#### Supplied material:
————————
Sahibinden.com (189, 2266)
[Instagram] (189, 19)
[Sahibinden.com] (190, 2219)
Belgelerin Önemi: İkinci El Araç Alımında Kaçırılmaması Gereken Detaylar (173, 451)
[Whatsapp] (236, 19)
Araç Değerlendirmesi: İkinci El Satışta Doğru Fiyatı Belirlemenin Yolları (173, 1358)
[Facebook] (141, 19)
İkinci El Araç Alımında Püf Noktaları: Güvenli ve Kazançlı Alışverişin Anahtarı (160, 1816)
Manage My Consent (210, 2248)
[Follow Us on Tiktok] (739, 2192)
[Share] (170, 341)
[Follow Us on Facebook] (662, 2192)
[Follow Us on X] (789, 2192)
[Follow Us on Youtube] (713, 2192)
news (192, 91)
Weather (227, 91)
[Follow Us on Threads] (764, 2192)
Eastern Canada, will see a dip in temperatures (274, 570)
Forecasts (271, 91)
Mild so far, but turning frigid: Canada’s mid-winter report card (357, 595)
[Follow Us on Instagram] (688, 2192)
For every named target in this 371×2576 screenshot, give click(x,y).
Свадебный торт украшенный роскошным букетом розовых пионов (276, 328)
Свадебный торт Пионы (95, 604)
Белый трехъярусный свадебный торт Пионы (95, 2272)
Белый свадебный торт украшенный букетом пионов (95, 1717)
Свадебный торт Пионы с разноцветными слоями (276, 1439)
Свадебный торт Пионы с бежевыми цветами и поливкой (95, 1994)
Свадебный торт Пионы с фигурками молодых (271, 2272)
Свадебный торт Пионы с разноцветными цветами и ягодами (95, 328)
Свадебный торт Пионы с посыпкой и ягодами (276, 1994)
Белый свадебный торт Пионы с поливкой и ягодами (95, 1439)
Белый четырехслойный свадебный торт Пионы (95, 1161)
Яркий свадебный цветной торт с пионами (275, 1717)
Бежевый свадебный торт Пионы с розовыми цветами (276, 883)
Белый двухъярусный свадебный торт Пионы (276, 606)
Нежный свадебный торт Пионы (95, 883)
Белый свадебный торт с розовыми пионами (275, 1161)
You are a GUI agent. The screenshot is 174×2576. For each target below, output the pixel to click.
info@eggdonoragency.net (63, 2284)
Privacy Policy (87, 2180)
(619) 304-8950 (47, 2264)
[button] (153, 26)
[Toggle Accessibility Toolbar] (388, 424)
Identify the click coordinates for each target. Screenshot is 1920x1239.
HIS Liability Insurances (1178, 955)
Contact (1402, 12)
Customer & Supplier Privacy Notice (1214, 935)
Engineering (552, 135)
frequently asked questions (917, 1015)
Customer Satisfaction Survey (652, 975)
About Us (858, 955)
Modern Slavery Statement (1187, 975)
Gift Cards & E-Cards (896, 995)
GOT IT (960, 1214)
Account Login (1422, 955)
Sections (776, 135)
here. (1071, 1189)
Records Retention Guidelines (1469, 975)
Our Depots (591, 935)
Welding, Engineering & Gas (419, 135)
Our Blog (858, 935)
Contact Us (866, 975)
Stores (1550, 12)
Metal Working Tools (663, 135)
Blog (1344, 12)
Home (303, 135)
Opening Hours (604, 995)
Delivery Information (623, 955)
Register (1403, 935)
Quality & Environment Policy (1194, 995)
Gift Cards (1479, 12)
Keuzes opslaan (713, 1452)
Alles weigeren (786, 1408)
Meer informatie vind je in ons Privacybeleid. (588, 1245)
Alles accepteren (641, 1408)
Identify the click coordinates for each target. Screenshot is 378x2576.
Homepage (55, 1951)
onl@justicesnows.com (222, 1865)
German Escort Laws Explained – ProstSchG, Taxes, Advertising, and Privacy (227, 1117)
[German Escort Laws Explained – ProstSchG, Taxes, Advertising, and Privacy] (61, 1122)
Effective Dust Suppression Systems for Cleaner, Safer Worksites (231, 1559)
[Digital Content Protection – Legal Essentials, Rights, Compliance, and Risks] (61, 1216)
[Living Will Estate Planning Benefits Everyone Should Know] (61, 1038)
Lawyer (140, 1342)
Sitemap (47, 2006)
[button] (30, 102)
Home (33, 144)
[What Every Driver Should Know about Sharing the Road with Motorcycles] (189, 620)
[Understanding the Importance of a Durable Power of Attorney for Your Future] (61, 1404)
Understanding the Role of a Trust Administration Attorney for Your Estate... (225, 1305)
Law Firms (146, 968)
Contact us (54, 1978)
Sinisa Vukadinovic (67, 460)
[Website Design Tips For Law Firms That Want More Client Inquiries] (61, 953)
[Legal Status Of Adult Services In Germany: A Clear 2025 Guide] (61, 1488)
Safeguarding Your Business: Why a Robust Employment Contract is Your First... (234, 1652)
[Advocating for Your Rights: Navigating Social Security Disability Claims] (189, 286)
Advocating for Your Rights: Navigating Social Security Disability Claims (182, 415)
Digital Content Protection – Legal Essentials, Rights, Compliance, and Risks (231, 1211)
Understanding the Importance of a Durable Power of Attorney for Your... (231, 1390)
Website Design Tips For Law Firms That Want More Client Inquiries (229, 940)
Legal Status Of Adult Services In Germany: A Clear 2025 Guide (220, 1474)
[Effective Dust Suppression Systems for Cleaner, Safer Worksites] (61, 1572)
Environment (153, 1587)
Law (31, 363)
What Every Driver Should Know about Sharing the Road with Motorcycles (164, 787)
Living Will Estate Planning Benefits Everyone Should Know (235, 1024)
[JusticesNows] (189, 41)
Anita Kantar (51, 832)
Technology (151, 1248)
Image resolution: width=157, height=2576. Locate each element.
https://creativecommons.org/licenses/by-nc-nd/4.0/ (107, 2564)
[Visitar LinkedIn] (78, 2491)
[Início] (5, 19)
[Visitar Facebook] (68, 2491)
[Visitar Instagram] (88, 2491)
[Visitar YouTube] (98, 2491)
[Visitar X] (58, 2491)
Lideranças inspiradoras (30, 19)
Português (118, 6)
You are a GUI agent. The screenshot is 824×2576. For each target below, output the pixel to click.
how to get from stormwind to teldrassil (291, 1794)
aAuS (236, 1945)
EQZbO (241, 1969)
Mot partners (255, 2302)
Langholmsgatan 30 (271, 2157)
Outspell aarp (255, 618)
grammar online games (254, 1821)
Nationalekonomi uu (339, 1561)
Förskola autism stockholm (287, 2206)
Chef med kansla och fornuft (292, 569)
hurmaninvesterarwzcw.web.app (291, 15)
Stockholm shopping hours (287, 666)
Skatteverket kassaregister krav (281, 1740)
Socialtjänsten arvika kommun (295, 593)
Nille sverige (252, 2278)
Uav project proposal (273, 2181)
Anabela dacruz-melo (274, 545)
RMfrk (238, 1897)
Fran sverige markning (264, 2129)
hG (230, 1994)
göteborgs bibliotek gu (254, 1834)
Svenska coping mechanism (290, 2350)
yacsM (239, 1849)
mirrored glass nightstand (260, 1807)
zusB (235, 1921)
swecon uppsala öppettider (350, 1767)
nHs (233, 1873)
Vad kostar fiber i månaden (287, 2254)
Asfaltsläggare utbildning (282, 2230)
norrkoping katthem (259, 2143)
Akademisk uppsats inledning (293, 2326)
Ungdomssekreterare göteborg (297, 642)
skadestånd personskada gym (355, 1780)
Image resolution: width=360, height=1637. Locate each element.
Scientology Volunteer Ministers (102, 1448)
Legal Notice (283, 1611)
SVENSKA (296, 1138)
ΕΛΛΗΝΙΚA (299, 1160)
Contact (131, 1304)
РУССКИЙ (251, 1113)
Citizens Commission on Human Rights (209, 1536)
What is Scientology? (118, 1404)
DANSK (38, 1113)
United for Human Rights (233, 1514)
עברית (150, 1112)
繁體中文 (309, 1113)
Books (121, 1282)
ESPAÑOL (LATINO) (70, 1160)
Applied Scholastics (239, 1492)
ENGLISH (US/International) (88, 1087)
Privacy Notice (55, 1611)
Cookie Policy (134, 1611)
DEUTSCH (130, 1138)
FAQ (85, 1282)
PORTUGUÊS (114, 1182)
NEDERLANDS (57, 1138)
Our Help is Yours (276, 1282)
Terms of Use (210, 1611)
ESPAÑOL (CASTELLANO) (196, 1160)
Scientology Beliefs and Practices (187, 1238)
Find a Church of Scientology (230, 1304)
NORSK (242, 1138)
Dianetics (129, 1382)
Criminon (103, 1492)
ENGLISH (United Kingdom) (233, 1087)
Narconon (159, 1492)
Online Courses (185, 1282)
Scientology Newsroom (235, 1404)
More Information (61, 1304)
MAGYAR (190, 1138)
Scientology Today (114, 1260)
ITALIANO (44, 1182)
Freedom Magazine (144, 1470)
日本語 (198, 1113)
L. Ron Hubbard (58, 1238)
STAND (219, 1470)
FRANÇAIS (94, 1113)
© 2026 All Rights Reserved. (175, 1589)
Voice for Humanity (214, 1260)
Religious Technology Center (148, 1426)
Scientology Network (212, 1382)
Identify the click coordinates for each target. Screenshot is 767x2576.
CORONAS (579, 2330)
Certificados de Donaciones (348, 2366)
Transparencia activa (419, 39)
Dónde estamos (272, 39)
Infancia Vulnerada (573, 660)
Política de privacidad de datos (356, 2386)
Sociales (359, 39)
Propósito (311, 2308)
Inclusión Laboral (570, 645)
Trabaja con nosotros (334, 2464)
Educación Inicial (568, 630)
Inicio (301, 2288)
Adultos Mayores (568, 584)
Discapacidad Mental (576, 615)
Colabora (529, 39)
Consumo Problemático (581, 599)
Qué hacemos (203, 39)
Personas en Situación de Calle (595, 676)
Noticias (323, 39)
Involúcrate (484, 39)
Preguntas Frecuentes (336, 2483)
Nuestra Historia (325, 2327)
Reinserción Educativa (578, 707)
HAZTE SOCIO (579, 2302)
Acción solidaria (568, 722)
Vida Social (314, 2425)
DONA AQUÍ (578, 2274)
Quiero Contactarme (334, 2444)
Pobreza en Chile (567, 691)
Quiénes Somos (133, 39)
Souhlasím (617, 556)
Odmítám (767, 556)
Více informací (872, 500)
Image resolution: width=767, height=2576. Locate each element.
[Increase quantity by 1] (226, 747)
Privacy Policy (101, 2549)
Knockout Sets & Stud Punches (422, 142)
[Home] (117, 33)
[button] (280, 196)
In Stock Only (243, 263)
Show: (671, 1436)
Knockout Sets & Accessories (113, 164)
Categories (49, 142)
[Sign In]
————————
#### Exercise objective:
Scan the data above for the word "Technology", then copy every line that holds it.

#### Answer below:
Technology (151, 1248)
Religious Technology Center (148, 1426)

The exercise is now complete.